SOUNDTRACK: SEAN ROWE-Tiny Desk Concert #157 (September 16, 2011).
Rowe (rhymes with how) is a burly, bearded folk-singer-songwriter. When he’s not singing he is into wilderness survival and primitive living.
Before the third song he tells a lengthy story about going out into the woods with just a knife and surviving on whatever he could find. If you’re interested in his stories, you can read about them on his site.
Rowe plays three songs. For the first, “Night” he stands and plays a rather delicate guitar. I don’t love his voice though, especially during the ending “where is my lord?” part.
I was amused by him when he said that for $200 he would eat the toast that is on the shelves behind him. Robin asks if it’s really that hard out there.
He plays a different guitar (and sits on a stool) for “Bluegrass Baby.” He sings and plays louder on this song.
The final song, “Surprise,” is my favorite. I like the repeated riff that he plays, and his voice seems to work better with this louder song. I especially love the great strumming/picking thing he does at the end
For sure, Rowe is a fascinating character.

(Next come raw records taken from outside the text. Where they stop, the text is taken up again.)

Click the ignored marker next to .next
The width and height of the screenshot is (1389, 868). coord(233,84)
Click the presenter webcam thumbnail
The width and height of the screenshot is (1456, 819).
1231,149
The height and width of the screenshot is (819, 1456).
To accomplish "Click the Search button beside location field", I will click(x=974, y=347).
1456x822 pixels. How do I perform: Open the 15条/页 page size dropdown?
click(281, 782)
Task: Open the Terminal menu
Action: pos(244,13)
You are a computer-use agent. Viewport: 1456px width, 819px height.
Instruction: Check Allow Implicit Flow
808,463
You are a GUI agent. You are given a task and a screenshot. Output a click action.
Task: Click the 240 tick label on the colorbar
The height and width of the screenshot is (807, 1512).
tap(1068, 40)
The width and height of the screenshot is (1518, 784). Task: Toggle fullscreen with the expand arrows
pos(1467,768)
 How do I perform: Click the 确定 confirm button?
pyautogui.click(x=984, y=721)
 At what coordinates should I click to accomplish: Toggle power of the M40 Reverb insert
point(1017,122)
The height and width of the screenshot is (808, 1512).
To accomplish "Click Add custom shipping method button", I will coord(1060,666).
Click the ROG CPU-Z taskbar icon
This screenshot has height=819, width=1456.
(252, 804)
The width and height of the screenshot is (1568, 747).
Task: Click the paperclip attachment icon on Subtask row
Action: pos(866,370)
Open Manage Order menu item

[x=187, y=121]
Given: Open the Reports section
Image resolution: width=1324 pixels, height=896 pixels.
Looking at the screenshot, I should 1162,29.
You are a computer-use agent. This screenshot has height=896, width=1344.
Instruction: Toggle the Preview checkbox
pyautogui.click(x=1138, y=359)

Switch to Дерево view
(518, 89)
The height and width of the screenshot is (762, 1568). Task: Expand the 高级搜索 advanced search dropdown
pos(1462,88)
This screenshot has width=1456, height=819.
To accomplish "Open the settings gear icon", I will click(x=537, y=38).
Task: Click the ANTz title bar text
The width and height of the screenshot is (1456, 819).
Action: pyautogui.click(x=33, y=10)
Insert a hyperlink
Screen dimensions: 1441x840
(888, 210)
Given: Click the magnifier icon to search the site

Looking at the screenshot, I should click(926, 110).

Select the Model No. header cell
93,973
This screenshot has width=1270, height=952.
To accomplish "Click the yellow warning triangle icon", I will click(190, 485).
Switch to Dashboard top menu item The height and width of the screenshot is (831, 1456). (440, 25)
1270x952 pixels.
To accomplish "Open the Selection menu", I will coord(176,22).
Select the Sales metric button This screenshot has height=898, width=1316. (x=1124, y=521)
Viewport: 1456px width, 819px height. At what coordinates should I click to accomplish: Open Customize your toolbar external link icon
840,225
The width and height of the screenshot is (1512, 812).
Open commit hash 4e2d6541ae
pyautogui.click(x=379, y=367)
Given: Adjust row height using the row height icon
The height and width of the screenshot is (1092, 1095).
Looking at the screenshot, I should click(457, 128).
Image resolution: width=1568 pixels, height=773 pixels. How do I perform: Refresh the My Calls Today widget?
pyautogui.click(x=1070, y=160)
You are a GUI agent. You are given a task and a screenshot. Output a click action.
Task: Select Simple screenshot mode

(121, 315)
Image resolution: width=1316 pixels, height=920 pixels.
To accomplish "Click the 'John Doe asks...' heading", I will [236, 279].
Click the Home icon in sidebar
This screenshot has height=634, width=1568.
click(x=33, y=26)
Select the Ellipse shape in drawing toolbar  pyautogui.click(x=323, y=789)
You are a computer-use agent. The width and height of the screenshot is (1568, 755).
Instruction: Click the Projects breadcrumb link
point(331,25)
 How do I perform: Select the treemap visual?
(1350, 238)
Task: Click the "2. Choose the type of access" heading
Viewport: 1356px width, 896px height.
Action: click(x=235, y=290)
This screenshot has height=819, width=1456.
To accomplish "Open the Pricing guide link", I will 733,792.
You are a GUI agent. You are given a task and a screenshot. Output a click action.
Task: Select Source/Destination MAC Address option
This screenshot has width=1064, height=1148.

[READ: March 13, 2016] “Plexiglass”
This is an excerpt from DeLillo’s novel Zero K (I do like that Harper’s tells you that it is an excerpt right from the get go).
I found that I didn’t rally like DeLillo’s last excerpt that I read. His books are pretty complex and multifaceted and typically an excerpt doesn’t do it any kind of justice. And while I enjoyed this one more, it still felt very spare. And without context clues it’s kind of hard to get invested in the story.
Especially since in this case all of the characters seem to be rather unemotional themselves.
The excerpt takes place primarily in a taxi. The narrator is with Emma and her son Stak. Stak is conversing with the taxi driver in Pashto (he has been studying the language in his spare time), The conversation seems rather banal although midway through he turns to the adults and says the driver used to be in the Taliban.
Emma and her ex-husband adopted Stak in Ukraine when the boy was five or six.
Stak must have an autistic disorder–he counts pigeons on the rooftops and talks about the weather all the time, stating temperatures in far away places: Shanghai, Mumbai. He also refused to take the subway, which leads the narrator to wonder, “Was he the species that rejected all the things we were supposed to tolerate as away of maintaining our shaky hold on common order?”
The taxi seems to be especially irritating as there is a TV screen between them on some kind of loop of informative messages . Each adult tries to turn it off many times, unsuccessfully.
There’s very little in the way of structure for the adults and their burgeoning relationship–if it has any future. I did enjoy the last line of the except: “giving the boy another chance to turn a stranger’s life into lavish fiction.”